Break bread, not bones
THOSE whom the gods wish to destroy, they first make extremists; those who cannot wait become suicide-bombers. What is it that motivates young men anywhere to choose death as a career? It cannot be the prospect of celestial virgins. How can a Muslim martyr be sure that when he does reach the gates of a communal Paradise, he is not rewarded with a pious Roman Catholic nun?
Is the fatal lure religion? Perhaps, but that presumes that the terrorist is either illiterate about the warnings in his faith against taking human life or selective in his application of them.
Can he be "brainwashed" to such a degree that even when he is beyond the pale of physical control or influence, he remains an unthinking robot, capable of functioning only in a linear sequence of pre-programming?
Whoever has dedicated himself to perverting the minds of others, whoever has arrogated to himself the power of deciding when someone else will die, whoever has taken euthanasia out of the hospital ward and into the streets has, in a macabre sense, succeeded. By deciding when any one of us could die, he has negated our right to live.
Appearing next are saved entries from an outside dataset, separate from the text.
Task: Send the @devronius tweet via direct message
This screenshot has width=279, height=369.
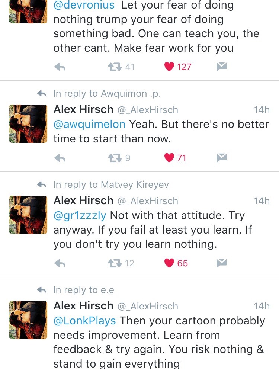Action: [222, 67]
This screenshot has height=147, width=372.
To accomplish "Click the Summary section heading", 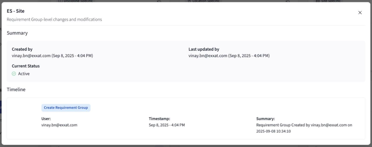I will [x=17, y=33].
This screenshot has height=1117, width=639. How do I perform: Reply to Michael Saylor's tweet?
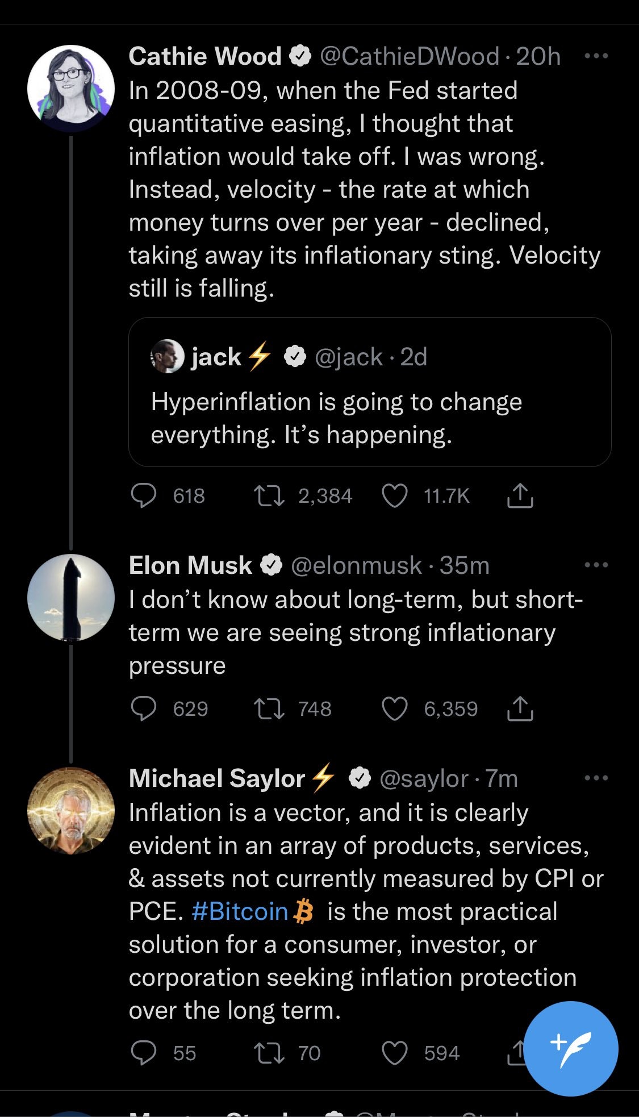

Had this been only at the individual level, it would have been bad. For it to be conducted when numbers become meaningless is reprehensible. When it can impact the foreign policies of nations, it is dangerous beyond contemplation.
The increasing intensity of the rhetoric against Pakistan in India appears to be drowning out saner voices, in both countries, that whisper caution and mature restraint. Those with an ear for history will recall a war fought on behalf of a colonial master we later expelled from our homeland, against a distant enemy in Europe -- Kaiser Wilhem II's Germany -- whom we never knew.
A.J.P Taylor's moving account of the First World War -- the war to end all wars -- reminds us of the tsunami that engulfed Europe in 1914. He describes "the paradox that men were passionately engaged in the war and hated it at the same time."
Why then did they embark on such an enterprise? He explains: "Each country fought ostensibly to defend itself, yet sought to conquer and to make great gains. The statesmen were overwhelmed by the magnitude of events. The generals were overwhelmed also. Mass, they believed, was the secret of victory. The mass they evoked was beyond their control. All fumbled more or less helplessly. They were pilots without a chart…"
And what, after four years of carnage and the most appalling wastage of human life, was the outcome? The disarmament of Imperial Germany, punitive reparations, regional dominance by France, and Germany's subsequent resurrection as the Third Reich.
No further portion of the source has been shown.